12 février [1846], jeudi matin, 11 h. ½
Bonjour mon aimé Toto, bonjour mon adoré petit homme, bonjour je t’aime. Oublie ce que je t’ai dit hier au soir car je ne sais pas comment j’ai osé te le dire. Quand l’amour n’est pas le plus généreux et le plus dévoué des sentiments il en est le plus égoïste et le plus féroce, comme je ne te l’ai que trop bien montré hier, mon Victor adoré. J’ai honte des mauvaises pensées que j’ai laissé échapper devant toi. Je t’en demande pardon et je te supplie de ne pas te les rappeler. Comment vas-tu mon adoré ? À quelle heure es-tu rentré cette nuit ? Ta famille s’est-elle bien amusée ? Quand tu viendras tu me diras tout cela. En attendant je t’aime, je m’occupe de toi et je t’adore. Je viens de copier ta lettre à Lord Cunningham. Je vais faire ton eau [1] et puis je me débarbouillerai. J’ai passé une mauvaise nuit mais j’en connais la cause et je la prévoyais. Ce matin je n’y pense plus et si tu m’aimes et si tu viens tout à l’heure je serai
… Midi…
Tu t’es chargé d’achever ma phrase par ton coup de sonnette qu’on peut appeler un coup de maître. Chaque fois que tu sonnes je bondis sur ma chaise de joie et de peur. Seulement vous ne sonnez pas assez souvent. Cher bien-aimé, te voilà déjà parti et je n’ai plus d’espoir de te voir avant ce soir, c’est bien long. Pense à moi, plains-moi et aime moi.
Juliette
BnF, Mss, NAF 16362, f. 151-152
Transcription d’Audrey Vala assistée de Florence Naugrette
a) « Coningham ».
4 h. ¾ après-midi, jeudi 12 février [1846]
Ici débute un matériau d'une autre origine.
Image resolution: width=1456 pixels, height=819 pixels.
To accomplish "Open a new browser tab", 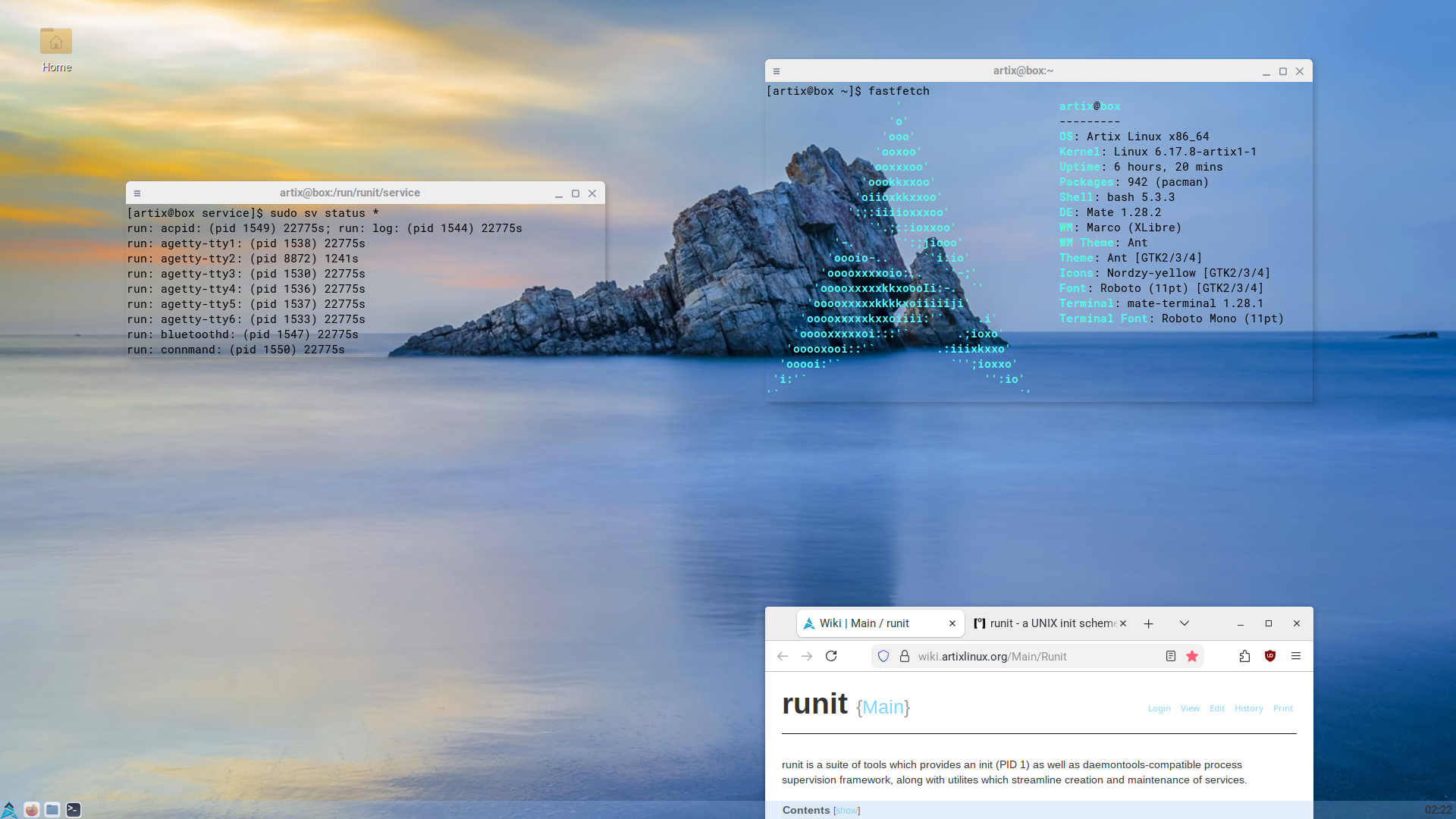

J’aurais dû te demander à sortir aujourd’hui que le temps est doux et beau. Je pense toujours aux bonnes choses quand il n’est plus temps, c’est pire que si je n’y pensais pas du tout parce que cela me donne des regrets inutiles. Où en êtes-vous de la fameuse bataille, je veux dire de la séance académique [2] ? Combien y a-t-il de perruques AVENTURINES [3] sur le carreau ? Tant de tués que blessés, combien y a-t-il de vieux chicots morts ? Je désirerais le savoir promptement afin de me livrer à la joie et aux pommes de terre à gorge déployée car je n’ai pas plus de sympathie pour la victime que pour le coupable. Je n’ai regret que d’une chose c’est de n’avoir pas assisté à la réception de machin, j’aurais été curieuse de voir le vieux chose lui tomber sur la carcasse avec son menton de bois et ses lèvres absentes. Voici Mlle Féau qui vient pour dîner. Je ne sais pas pourquoi cette excellente demoiselle me fait toujours l’effet de venir dans le moment où je ne la désire pas, cependant je fais bonne mine à mauvais jeu parce que c’est une bonne femme qui aime ma fille bien tendrement. À propos de ma fille j’ai reçu une lettre d’elle qui en contient une autre pour M. Dumouchel, je ne l’enverrai qu’après que tu l’auras vue. Mon Dieu pourvu que ma visite ne me fasse pas perdre une seconde du temps que tu as à me donner ? J’en ai une peur effroyable et j’avoue que cela m’ôte beaucoup de mon calme et de ma résignation. Je t’aime, je t’adore.